I must say it’s very rare that anyone uses TDD in interviews I run, and I’ve run a few hundred of them at the very least. It has never ever happened that a candidate wrote down point by point what should happen in the application.

Finally, good code architecture early on is one of the strongest signs that the candidate is good. If they refactor continuously, improve variable names often, and order things in their codebase without losing their train of thought, you are looking at a hire. And that’s why giving people much harder tasks than they will face in their work is typically not a good idea: you need to see how they can make code understandable to fellow programmers.

So if they start one file and fill it up with disorganized, commented out code and huge blocks of attempts, unless you asked them to do something too hard, in general consider this as a potential flag. But don’t get stuck to this: it’s not uncommon for great developers to seem quite sloppy the first 15 minutes in, and 10 minutes before the hour, to start deleting code and apply a final layer of improvements that leaves the code looking quite wonderful.

If you give the candidate a project that is larger than the hour you have to interview, something I support you do—as long as you set the right expectations, otherwise you will have a frozen person in front of you—, and you enabled the candidate to own the code in her machine, the bonus point is them continuing the project on their own. Until recently I sometimes suggested they do it. Nowadays I don’t even suggest that. If they have a way to reach me, they can do it if they want. I certainly take it as the strongest sign of interest in the part of the candidate if, hours or even a couple of days later, they get in touch with the completed project.
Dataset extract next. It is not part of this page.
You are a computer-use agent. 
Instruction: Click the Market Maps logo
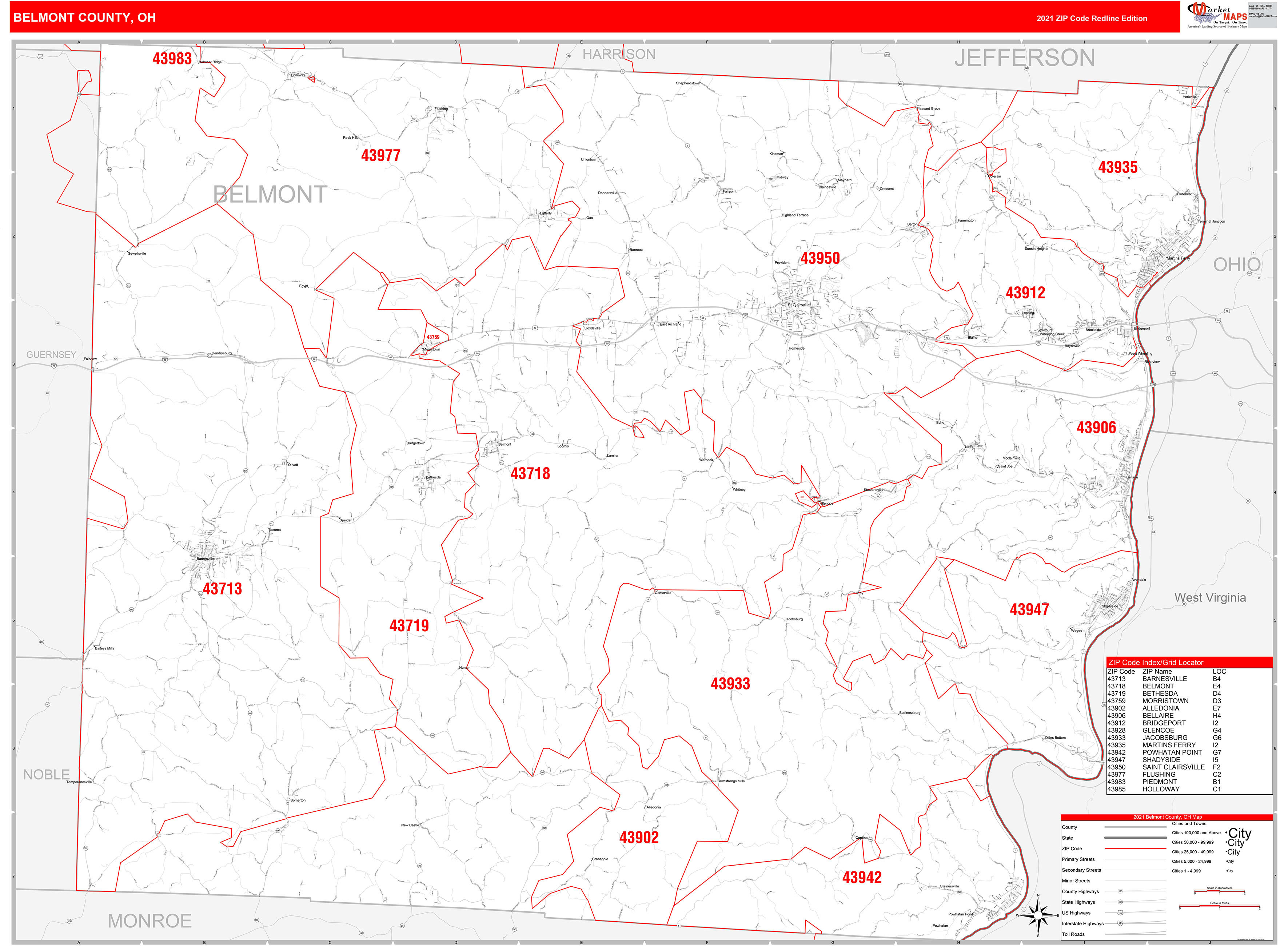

Participating in Daily Standups



Purpose of Daily Standups


You should leave a daily standup:

  1. More energized than you entered it.
  2. Aligned to be in contact after the daily with anyone if your or their main task needs discussion.
  3. Remembering everyone’s update.

Things outside of Daily Standups that can ruin Daily Standups

  1. If team communicates 1-to-1 a lot and not on shared channels.
  2. If people are tackling too many things at the same time.
  3. All basic management deficiencies.

How to prepare for a Daily Standup

Half an hour before the Daily Standup, stop for 5 minutes and:

  1. Decide what is the one initiative you will mention.
  2. Write it down in your own words.
  3. Edit that down to 280 characters.
  4. Include expected time to finish task at the end.
  5. Say it aloud.
  6. Improve the wording or delivery until you have a clear and memorable update.

How to decide what to mention in a Daily Standup

By decreasing order:

  1. Task you are doing that is most problematic.
  2. Task you are doing that you know someone can help you with.
  3. Task that is going well.

How to listen well in Daily Standups

  1. Keep a log of Daily Standups and make notes of every update.
  2. Come back to that log half an hour after the daily and read it again.

Trusting the Scrum Master in Daily Standups

If each team member delivers their update clearly, nicely and concisely, the Scrum Master will have time to:

  1. Ask about important items that were not selected by the team.
  2. Raise questions.
  3. Ask about extraordinary additions to people’s update.
  4. Align people for pairing on issues raised.
  5. Use the extra time for having a bit of fun and enjoying the team before it gets back to work.